* Start *

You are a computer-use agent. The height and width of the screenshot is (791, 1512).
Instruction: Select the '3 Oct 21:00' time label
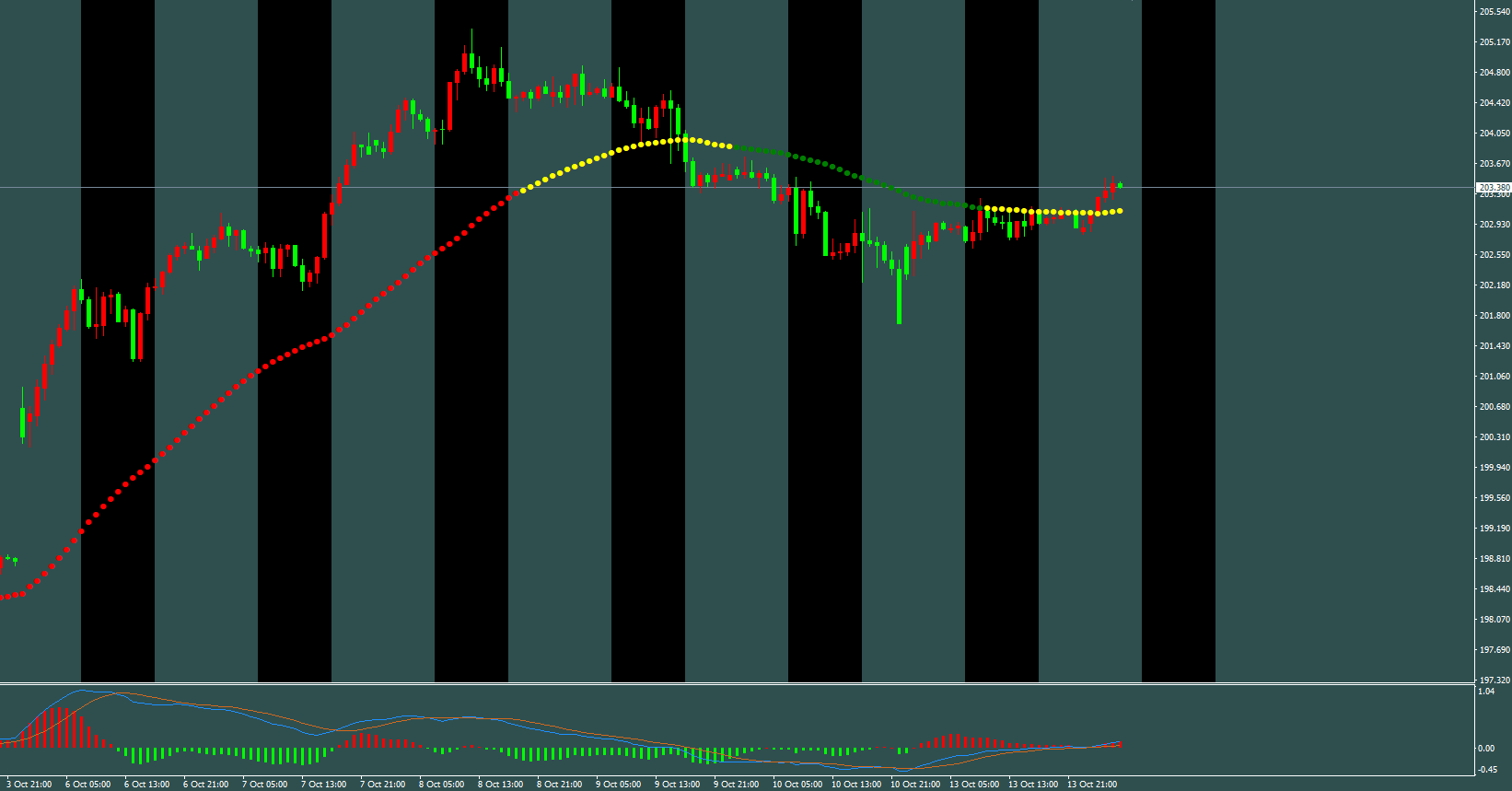(29, 785)
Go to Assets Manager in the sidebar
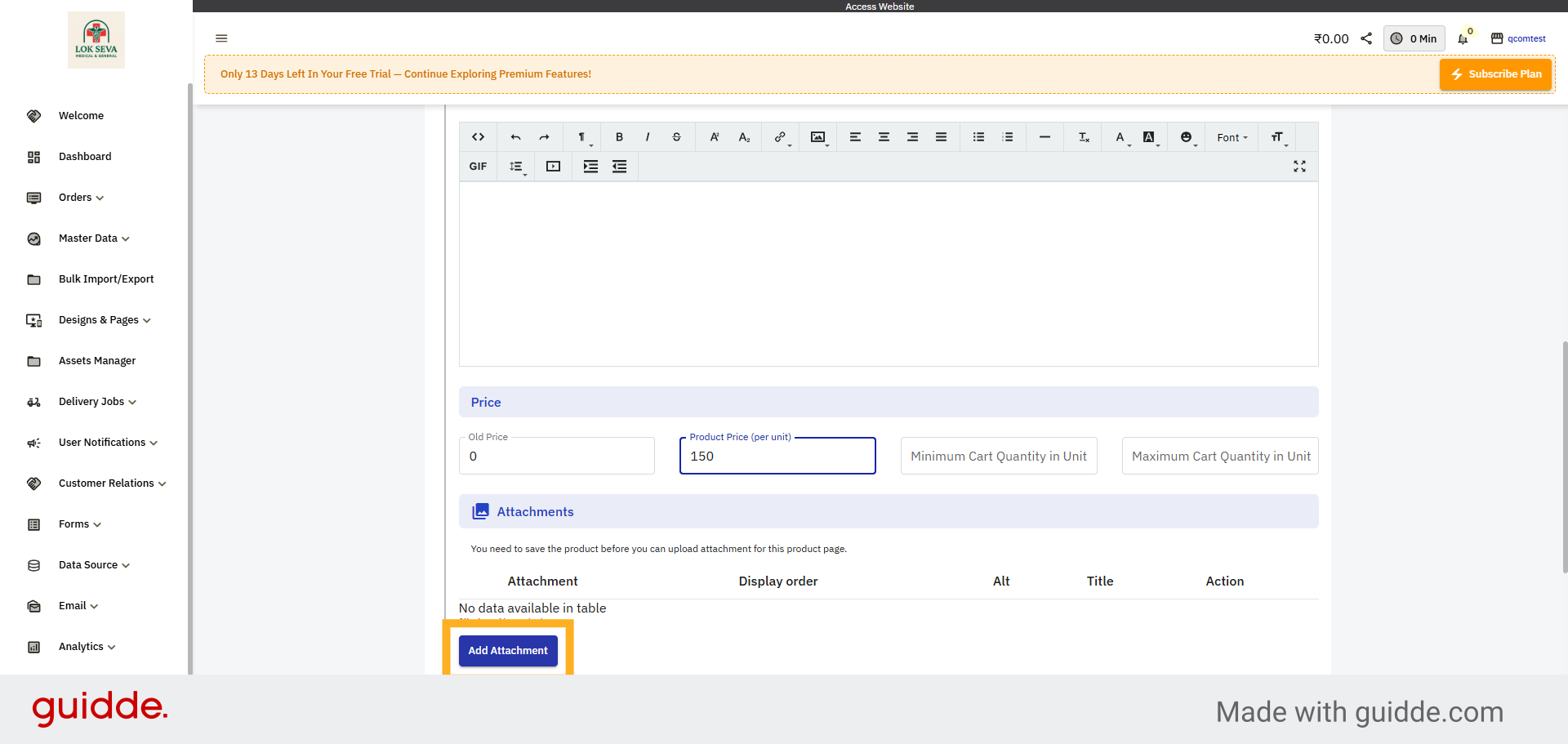The image size is (1568, 744). coord(96,360)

* End *

* _Job_
Duplicate every line of the records above word for word, leaving out the pictures.

* _Worked solution_
You are a computer-use agent. The height and width of the screenshot is (791, 1512).
Instruction: Select the '3 Oct 21:00' time label
(29, 785)
Go to Assets Manager in the sidebar
The image size is (1568, 744). coord(96,360)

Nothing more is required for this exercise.